D’autres provinces ont vite emboîté le pas : le Québec, le Nouveau-Brunswick, la Saskatchewan, la Nouvelle-Écosse et le Manitoba ont tous introduit leurs propres crédits d’impôt. En fait, durant la première décennie des années 2000, on a pratiquement assisté à un concours entre les provinces à savoir qui allait attirer le plus grand nombre de productions étrangères (principalement américaines). Au Canada anglais, le Manitoba a remporté la palme en offrant un attrayant rabais de 65 % des coûts provinciaux admissibles. Alors la prochaine fois où vous entendrez dire que Brad Pitt tourne un film à Winnipeg en plein mois de janvier, vous saurez pourquoi.
Mais nous sommes actuellement à l’ère Netflix. L’arrivée des services numériques par contournement (OTT ou over-the-top) est venue bouleverser l’échafaudage culturel du Canada. Le gouvernement du Canada a fait preuve de proactivité pour s’attaquer à plusieurs des préoccupations des producteurs culturels canadiens par son récent rapport Pour un Canada créatif, qui présente en détail :
- une majoration, par le gouvernement fédéral, des sommes accordées au Fonds des médias du Canada pour la production à compter de 2018, afin de contrer la diminution des investissements du secteur privé;
- un investissement de 125 M$ dans une stratégie d’exportation créative incluant le lancement d’un fonds d’exportation pour favoriser la reconnaissance des créateurs canadiens à l’étranger et la création d’un Conseil des industries créatives;
- la modernisation des programmes de financement comme le Fonds de la musique du Canada et le Fonds du livre du Canada;
- la réforme de la Commission du droit d’auteur du Canada et la révision de la Loi sur le droit d’auteur, en mettant en évidence la protection des droits des créateurs.

■ Consignes:
1. Recopiez le texte sur le soutien à la production culturelle au Canada, depuis « D’autres provinces ont » jusqu'à « vous saurez pourquoi. » inclus.
2. Citez toutes les provinces qui, d'après le texte sur le soutien à la production culturelle au Canada, ont introduit leurs propres crédits d'impôt.

■ Matériel présenté:
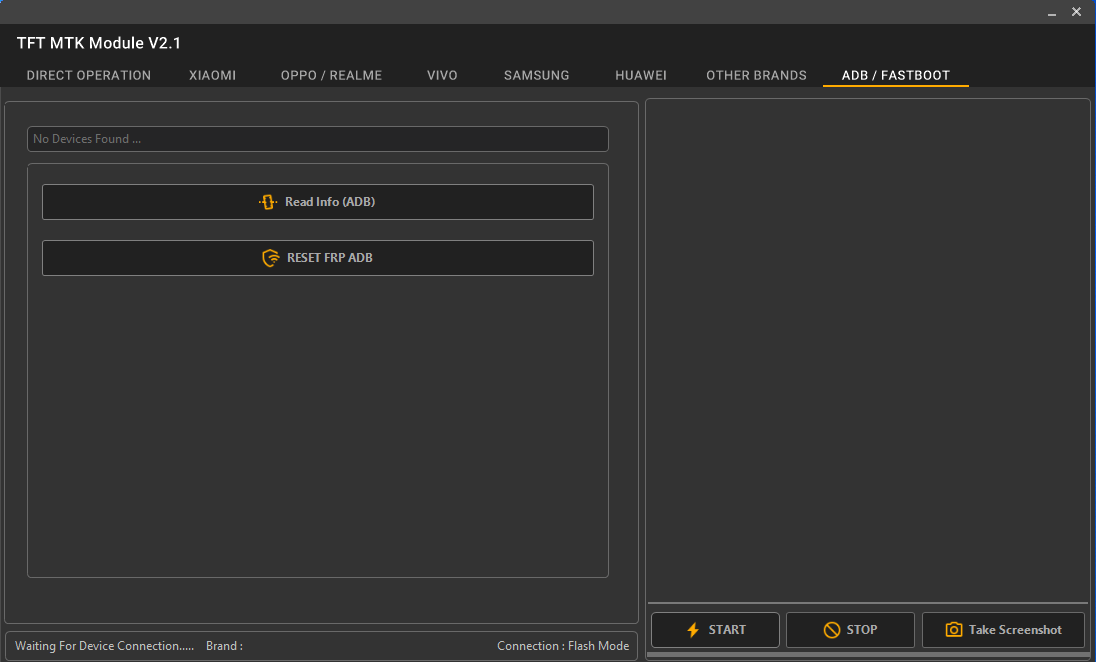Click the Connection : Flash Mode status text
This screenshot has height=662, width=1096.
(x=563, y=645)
...
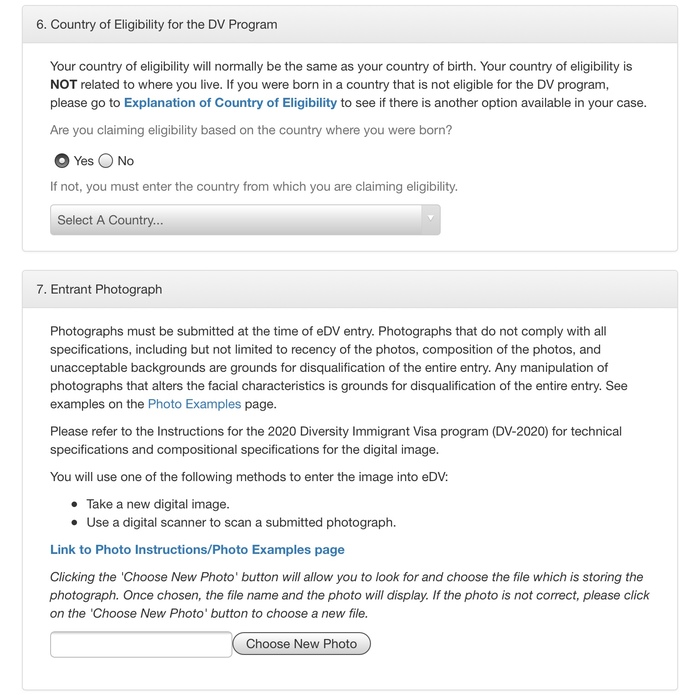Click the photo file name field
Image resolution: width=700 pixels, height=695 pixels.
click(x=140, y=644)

■ Réponses:
1.
D’autres provinces ont vite emboîté le pas : le Québec, le Nouveau-Brunswick, la Saskatchewan, la Nouvelle-Écosse et le Manitoba ont tous introduit leurs propres crédits d’impôt. En fait, durant la première décennie des années 2000, on a pratiquement assisté à un concours entre les provinces à savoir qui allait attirer le plus grand nombre de productions étrangères (principalement américaines). Au Canada anglais, le Manitoba a remporté la palme en offrant un attrayant rabais de 65 % des coûts provinciaux admissibles. Alors la prochaine fois où vous entendrez dire que Brad Pitt tourne un film à Winnipeg en plein mois de janvier, vous saurez pourquoi.

2. Le Québec, le Nouveau-Brunswick, la Saskatchewan, la Nouvelle-Écosse et le Manitoba.